Personnalité, fonction : PAOLI Stéphane, LABORDE Françoise, LE PEN Jean-Marie.

FRANCE. Front national, président

ti : France Inter - Le 6 juin 2002
S. PaoliLe FN pourra-t-il constituer un groupe à l'Assemblée nationale ? Le scrutin majoritaire ne lui est pas favorable. Est-ce pour cette raison que J.-M. Le Pen a renoncé à se présenter aux législatives et n'a animé que très peu de réunions publiques pendant la campagne ? Reste que le FN pourrait être en position d'arbitrage du deuxième tour de ce prochain scrutin. Pourquoi n'êtes-vous pas candidat monsieur Le Pen ?

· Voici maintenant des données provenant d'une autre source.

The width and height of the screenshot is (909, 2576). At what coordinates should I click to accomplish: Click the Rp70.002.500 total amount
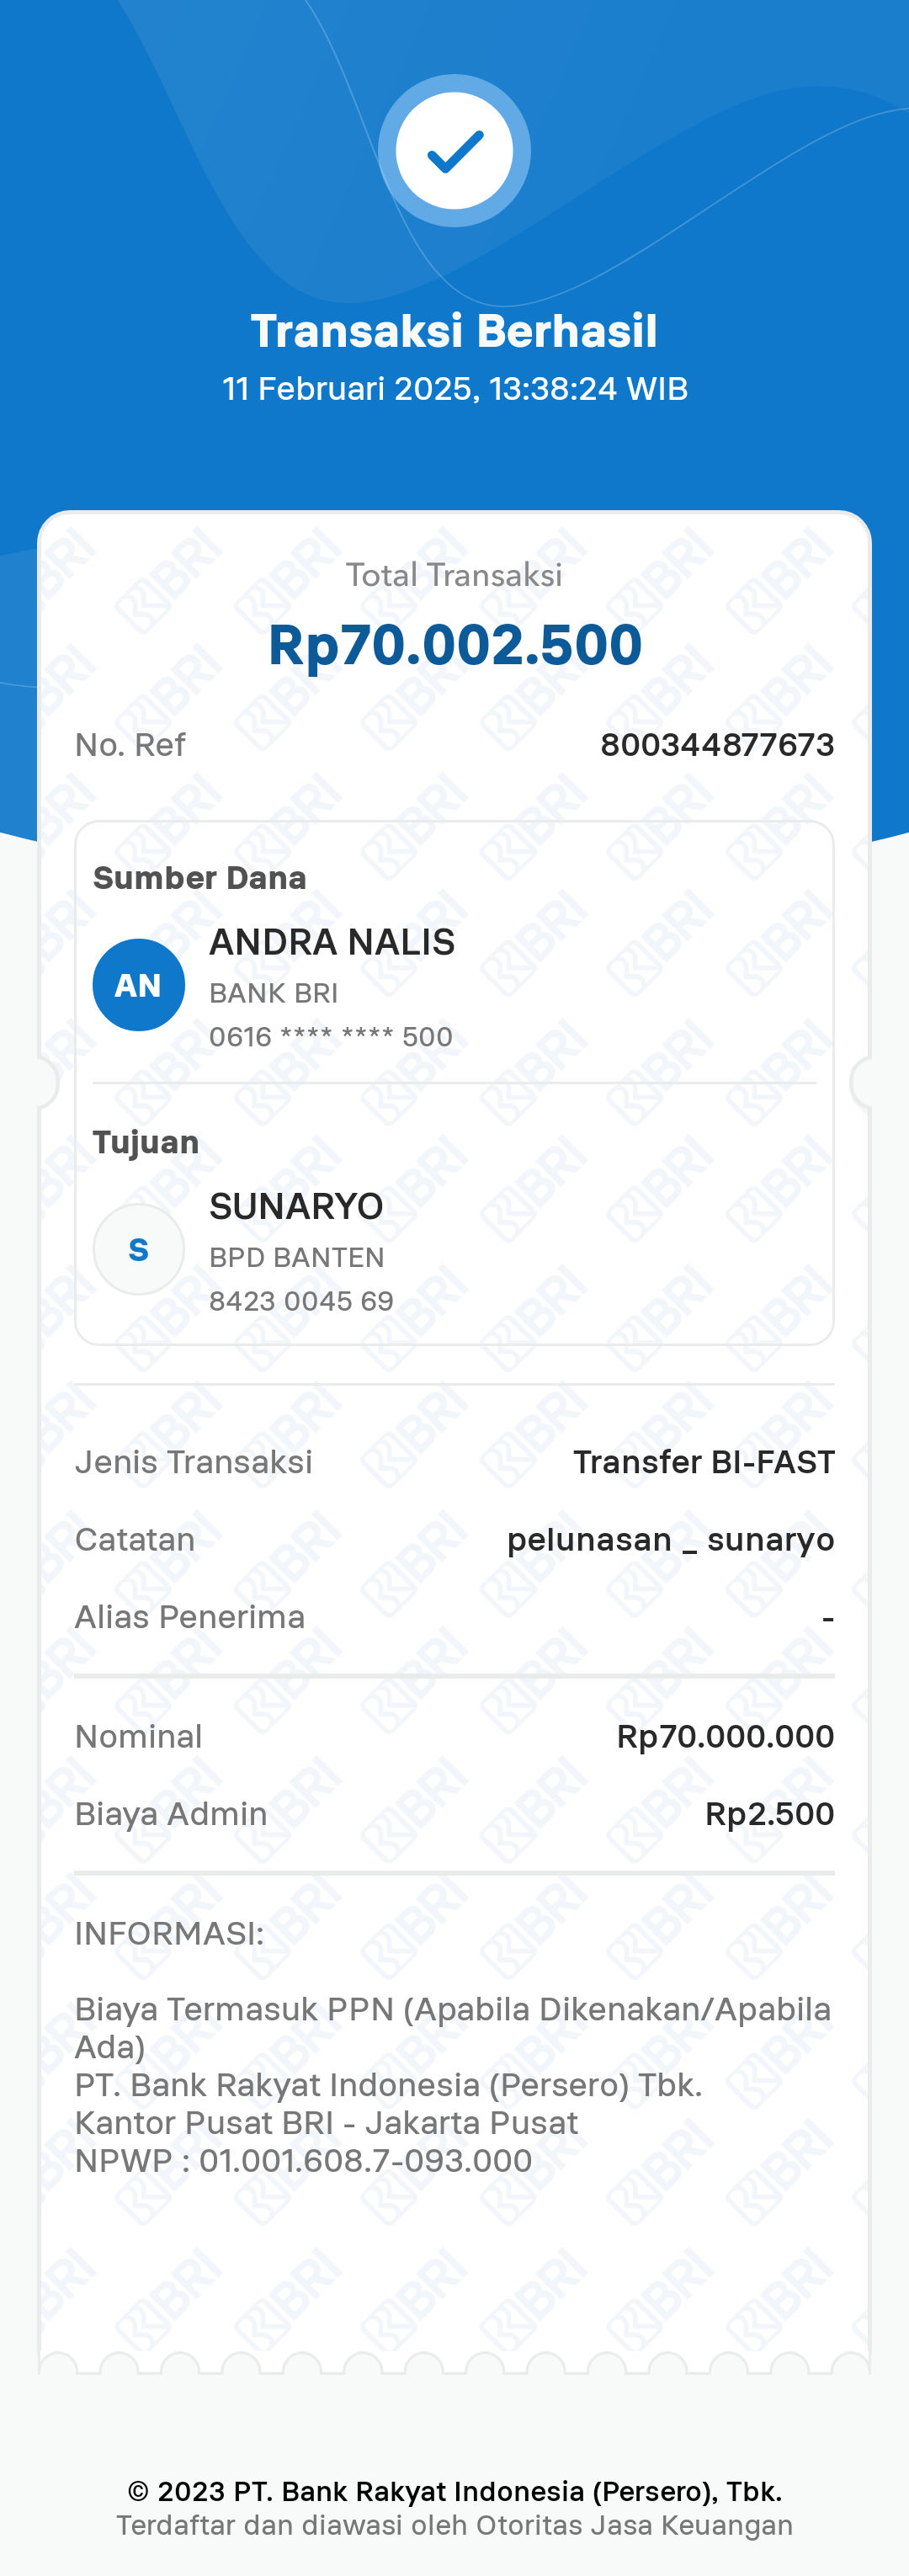454,645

- "Je ne suis pas candidat parce que je suis contre le cumul des mandats et que je suis déjà parlementaire européen. Je n'ai d'ailleurs pas été candidat à la dernière législative. Quant à la campagne, je vais la terminer ce soir et j'aurai parcouru les 22 régions françaises, en soutien des candidats, mais par des méthodes qui me paraissent peut-être plus performantes que celles des antiques réunions publiques."

Quand vous entendez l'un de vos concurrents direct - pour ne pas le citer, le chef du MNR - dire que lui est candidat, et Bayrou qui dit aussi que quand on est chef, il faut se mettre à la manoeuvre...

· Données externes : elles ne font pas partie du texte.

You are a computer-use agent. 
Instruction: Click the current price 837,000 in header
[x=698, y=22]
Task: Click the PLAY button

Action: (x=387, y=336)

- "Je pense que Mégret va avoir 1 % de moyenne sur la France. Il en a eu 2 aux élections présidentielles, il en avait eu 3 aux élections européennes. Je crois qu'il est sur la pente du déclin, c'est un sort assez normal pour un traître !"

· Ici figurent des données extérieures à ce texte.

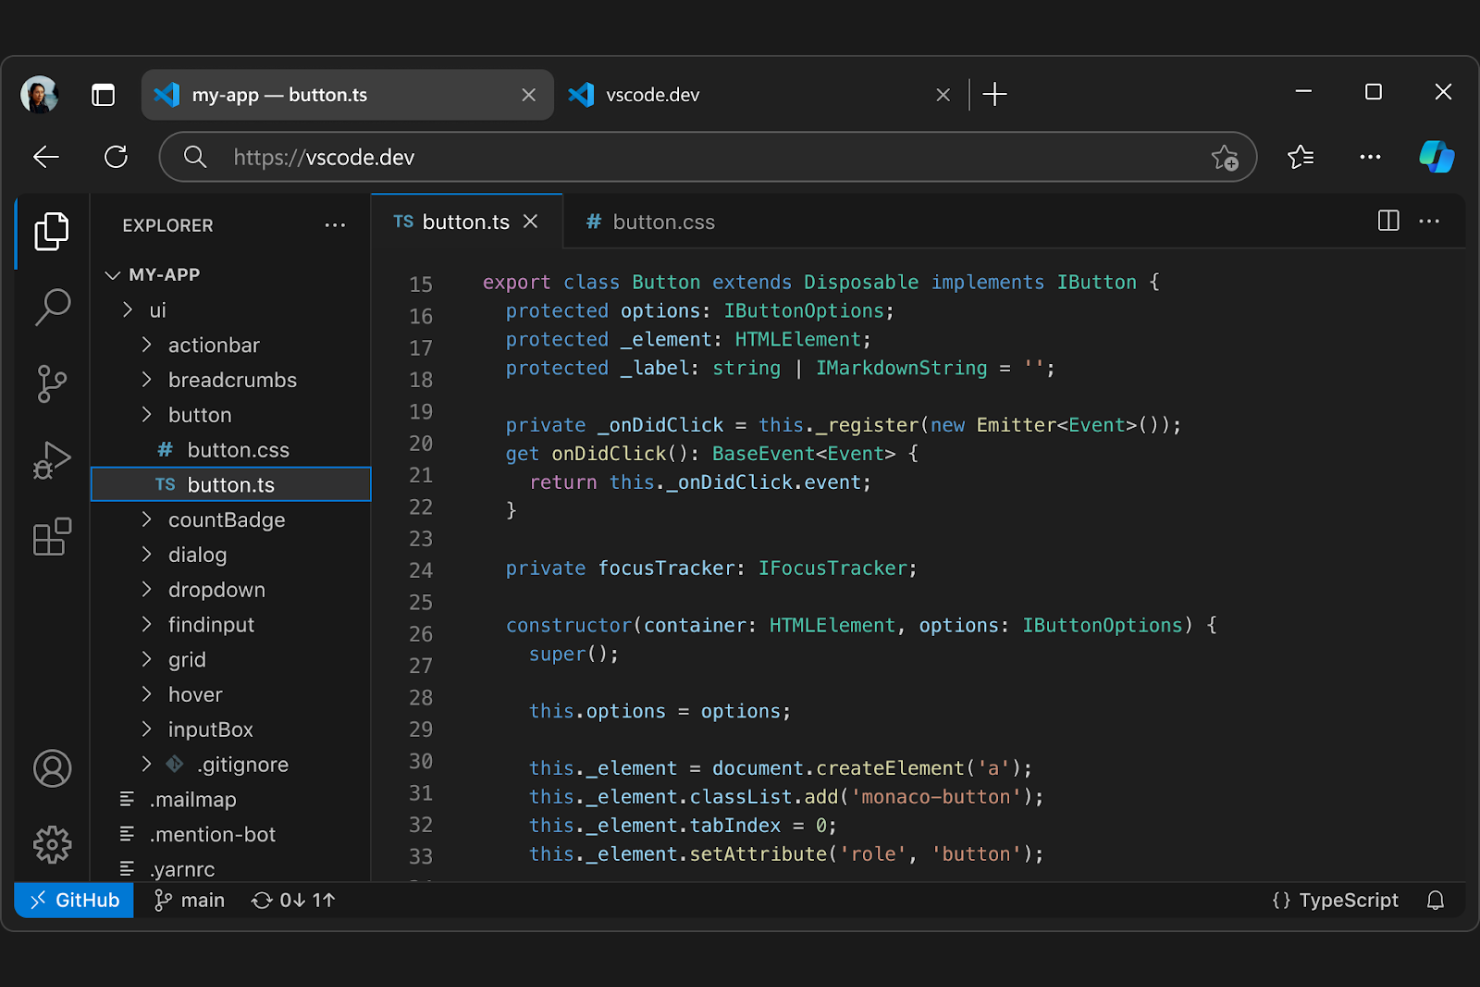Open the Accounts menu in the activity bar
1480x987 pixels.
coord(52,769)
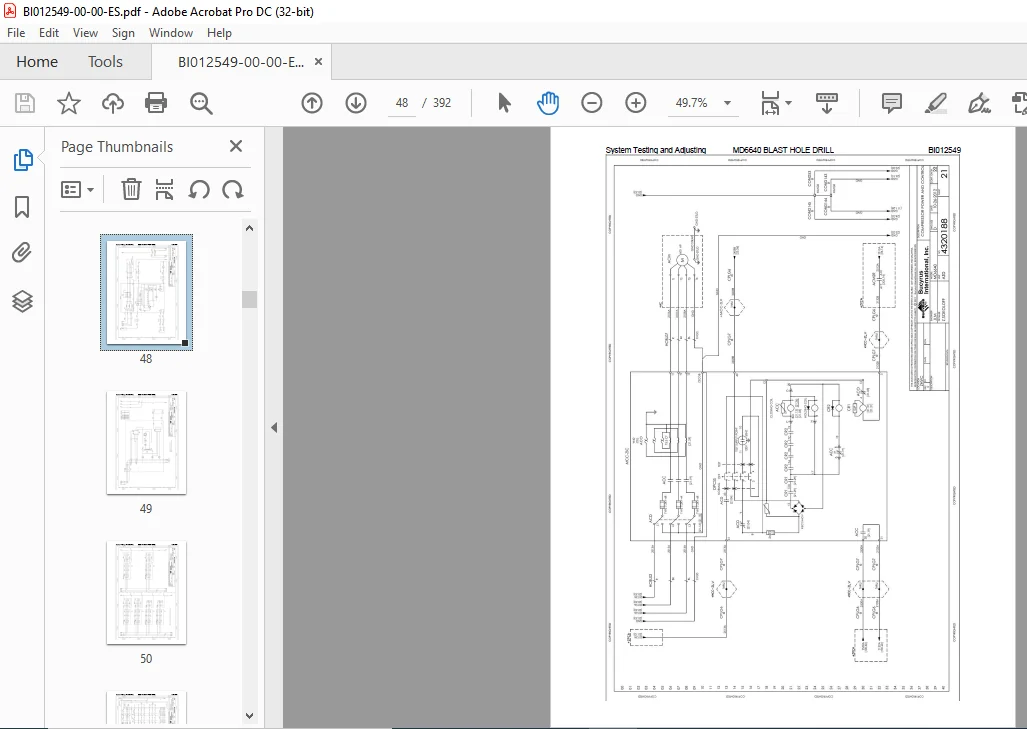Zoom in with the plus button
Image resolution: width=1027 pixels, height=729 pixels.
(x=635, y=103)
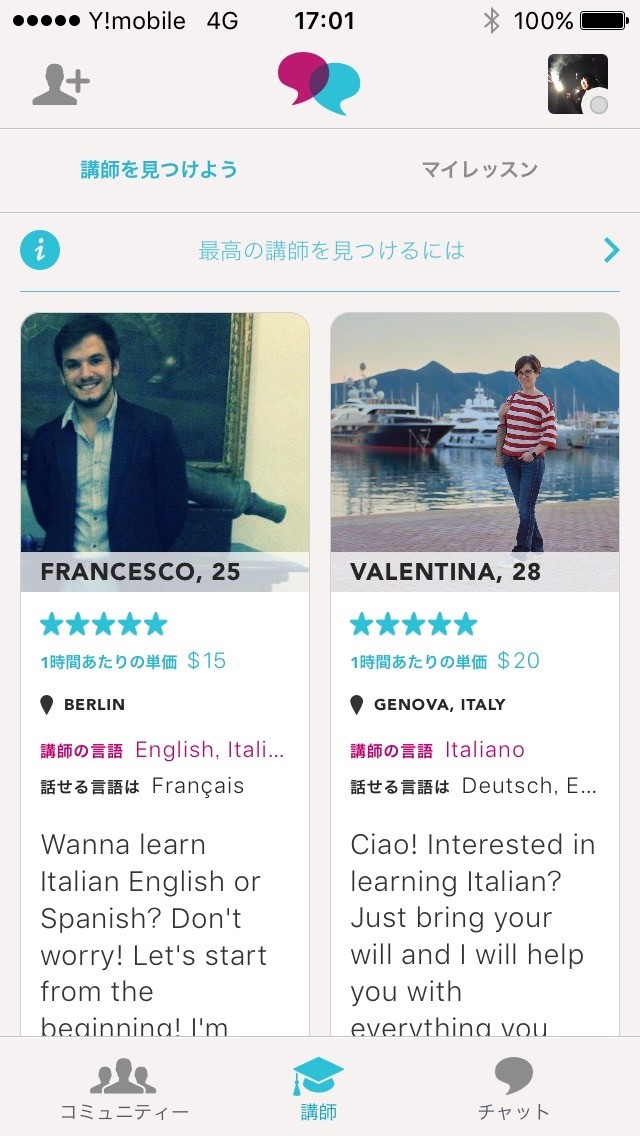
Task: Open Francesco's tutor photo
Action: coord(165,435)
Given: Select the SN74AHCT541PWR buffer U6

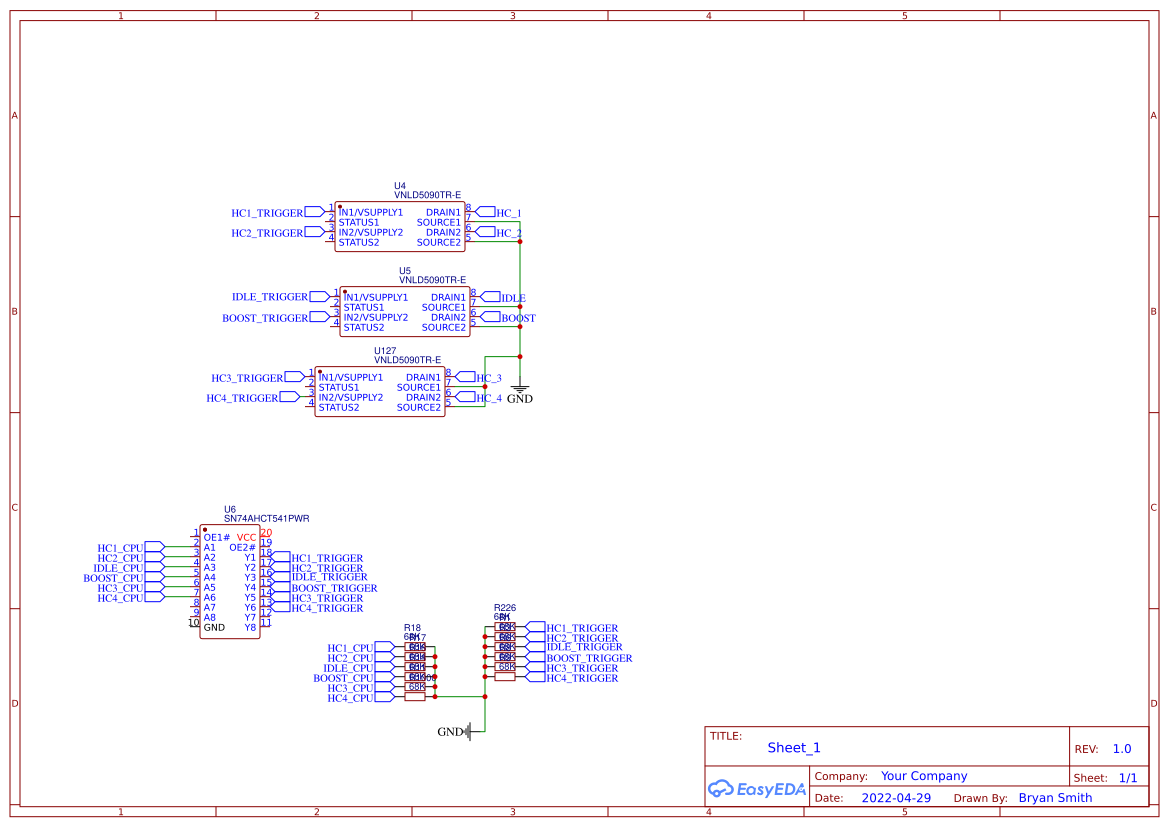Looking at the screenshot, I should tap(228, 581).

Le scrutin ne vous est pas favorable : vous êtes conscient du fait qu'il sera très difficile pour vous d'avoir un groupe à l'Assemblée ?

- "Tout à fait. Le but de l'établissement politique en France n'est pas de permettre au peuple français d'exprimer sa volonté, c'est d'essayer de garder le maximum de gamelles à sa disposition. Tout est fait pour empêcher les 6 millions de Français qui ont voté pour moi d'être représentés au Parlement. Ce qui est tout de même singulier de la part d'un président de la République, qui d'ailleurs se conduit en l'occurrence comme un chef de parti, puisqu'il dit que les gens qui traiteront avec le FN seront exclus. Pas exclus de la République mais exclus de l'UMP, c'est-à-dire du parti de J. Chirac. Le vrai danger pour la démocratie française, tout le monde le voit bien, ce n'est pas Le Pen, c'est Chirac. C'est l'Etat UDF, RPR, UMP, tout ce que vous voulez... Et j'espère que la poussée FN, dimanche prochain, va interdire à Chirac de pouvoir réaliser cet objectif."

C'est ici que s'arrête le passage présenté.